:: Material for the task

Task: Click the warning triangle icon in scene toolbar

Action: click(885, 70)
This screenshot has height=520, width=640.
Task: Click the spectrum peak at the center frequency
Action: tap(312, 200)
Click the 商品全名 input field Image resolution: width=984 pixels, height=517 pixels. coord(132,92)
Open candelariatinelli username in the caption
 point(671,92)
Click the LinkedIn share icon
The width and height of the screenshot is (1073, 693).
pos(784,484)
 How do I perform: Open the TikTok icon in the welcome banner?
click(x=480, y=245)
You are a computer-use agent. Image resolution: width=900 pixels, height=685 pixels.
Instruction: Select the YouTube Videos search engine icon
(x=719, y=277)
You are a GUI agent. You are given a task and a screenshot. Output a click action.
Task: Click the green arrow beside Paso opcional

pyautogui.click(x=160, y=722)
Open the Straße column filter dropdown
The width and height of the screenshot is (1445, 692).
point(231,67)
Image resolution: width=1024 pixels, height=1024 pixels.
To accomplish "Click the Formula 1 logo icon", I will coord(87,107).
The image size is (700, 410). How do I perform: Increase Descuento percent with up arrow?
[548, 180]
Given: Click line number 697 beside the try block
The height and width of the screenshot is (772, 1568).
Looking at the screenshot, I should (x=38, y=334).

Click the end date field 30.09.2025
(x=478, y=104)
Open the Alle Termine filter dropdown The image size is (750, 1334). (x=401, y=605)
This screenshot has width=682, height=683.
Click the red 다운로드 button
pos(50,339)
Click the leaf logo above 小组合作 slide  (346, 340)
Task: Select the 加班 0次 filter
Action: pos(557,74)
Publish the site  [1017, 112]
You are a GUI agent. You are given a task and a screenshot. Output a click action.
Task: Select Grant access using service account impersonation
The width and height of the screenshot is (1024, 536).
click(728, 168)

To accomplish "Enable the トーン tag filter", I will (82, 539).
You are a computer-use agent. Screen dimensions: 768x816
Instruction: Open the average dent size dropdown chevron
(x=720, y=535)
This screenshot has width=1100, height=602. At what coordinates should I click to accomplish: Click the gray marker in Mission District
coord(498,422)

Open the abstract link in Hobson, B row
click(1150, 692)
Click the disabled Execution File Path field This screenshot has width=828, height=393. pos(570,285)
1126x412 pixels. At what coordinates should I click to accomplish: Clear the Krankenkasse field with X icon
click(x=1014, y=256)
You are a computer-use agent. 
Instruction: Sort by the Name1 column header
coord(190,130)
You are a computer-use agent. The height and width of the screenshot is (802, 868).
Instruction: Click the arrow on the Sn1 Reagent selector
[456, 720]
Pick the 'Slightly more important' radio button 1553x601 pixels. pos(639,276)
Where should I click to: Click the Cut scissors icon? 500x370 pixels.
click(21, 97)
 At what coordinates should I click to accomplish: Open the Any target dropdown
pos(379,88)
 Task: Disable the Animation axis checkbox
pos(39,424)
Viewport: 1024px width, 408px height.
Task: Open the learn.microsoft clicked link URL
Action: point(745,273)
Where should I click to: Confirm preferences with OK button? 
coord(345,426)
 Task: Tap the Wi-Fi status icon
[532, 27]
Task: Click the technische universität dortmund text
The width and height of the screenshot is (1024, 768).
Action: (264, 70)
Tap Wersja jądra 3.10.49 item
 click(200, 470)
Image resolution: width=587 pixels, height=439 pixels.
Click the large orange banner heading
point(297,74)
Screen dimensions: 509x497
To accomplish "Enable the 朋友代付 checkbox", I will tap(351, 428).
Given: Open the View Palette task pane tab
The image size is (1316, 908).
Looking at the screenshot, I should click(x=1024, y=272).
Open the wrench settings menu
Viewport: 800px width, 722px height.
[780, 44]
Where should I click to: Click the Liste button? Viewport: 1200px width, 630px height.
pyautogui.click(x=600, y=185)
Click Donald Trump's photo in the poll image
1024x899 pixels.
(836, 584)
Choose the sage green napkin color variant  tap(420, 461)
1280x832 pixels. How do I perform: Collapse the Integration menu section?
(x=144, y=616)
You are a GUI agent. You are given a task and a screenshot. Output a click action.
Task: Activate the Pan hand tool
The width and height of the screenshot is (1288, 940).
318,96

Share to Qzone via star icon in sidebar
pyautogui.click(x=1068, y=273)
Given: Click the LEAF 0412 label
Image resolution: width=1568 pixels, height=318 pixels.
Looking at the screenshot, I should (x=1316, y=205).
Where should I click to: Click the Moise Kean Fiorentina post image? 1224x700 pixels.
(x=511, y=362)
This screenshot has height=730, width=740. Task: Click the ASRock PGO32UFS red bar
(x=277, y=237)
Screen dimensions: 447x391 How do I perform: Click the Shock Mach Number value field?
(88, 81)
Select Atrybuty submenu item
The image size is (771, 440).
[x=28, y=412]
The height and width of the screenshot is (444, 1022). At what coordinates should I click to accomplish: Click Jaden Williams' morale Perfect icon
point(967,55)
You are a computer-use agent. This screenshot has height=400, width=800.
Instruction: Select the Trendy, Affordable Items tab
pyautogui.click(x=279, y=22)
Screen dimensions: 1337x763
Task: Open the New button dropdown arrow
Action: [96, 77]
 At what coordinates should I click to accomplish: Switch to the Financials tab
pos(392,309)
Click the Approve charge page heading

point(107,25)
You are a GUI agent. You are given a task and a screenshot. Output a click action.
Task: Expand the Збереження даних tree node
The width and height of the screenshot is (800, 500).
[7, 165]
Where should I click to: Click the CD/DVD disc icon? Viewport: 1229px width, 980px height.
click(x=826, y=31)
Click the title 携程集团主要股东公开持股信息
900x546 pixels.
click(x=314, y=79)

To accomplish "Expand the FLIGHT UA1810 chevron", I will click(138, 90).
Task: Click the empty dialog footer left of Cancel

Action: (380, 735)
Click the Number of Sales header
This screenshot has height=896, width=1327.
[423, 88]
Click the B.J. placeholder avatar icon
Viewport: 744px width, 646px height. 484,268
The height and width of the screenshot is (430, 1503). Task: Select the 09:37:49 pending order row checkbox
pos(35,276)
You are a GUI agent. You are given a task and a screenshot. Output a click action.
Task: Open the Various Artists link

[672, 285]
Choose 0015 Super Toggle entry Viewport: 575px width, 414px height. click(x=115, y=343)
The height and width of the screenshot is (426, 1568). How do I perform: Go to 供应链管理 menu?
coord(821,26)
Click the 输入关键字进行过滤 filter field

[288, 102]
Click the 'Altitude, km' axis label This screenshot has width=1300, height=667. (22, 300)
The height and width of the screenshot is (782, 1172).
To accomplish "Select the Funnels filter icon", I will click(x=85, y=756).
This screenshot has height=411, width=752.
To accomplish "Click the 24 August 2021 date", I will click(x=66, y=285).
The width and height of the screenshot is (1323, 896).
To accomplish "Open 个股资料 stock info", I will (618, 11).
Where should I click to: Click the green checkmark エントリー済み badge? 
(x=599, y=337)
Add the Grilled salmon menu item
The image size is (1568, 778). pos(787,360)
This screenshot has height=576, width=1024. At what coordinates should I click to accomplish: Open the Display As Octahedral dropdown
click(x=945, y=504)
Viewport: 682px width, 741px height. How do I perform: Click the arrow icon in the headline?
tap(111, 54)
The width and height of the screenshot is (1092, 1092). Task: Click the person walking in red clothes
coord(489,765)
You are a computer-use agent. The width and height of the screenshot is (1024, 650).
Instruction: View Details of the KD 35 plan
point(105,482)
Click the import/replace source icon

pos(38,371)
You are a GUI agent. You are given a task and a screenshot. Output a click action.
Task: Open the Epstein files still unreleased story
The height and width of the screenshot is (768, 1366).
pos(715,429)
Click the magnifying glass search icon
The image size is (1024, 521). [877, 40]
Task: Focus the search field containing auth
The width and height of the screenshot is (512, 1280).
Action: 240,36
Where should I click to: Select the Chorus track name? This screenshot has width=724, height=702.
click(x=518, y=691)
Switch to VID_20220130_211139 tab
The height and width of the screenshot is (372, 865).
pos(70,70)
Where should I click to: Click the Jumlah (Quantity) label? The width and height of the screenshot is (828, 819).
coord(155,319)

::::

### Task instructions
If a line in the data above includes the string "Choose", copy it.

### Reply to the task
Choose the sage green napkin color variant  tap(420, 461)
Choose 0015 Super Toggle entry Viewport: 575px width, 414px height. click(x=115, y=343)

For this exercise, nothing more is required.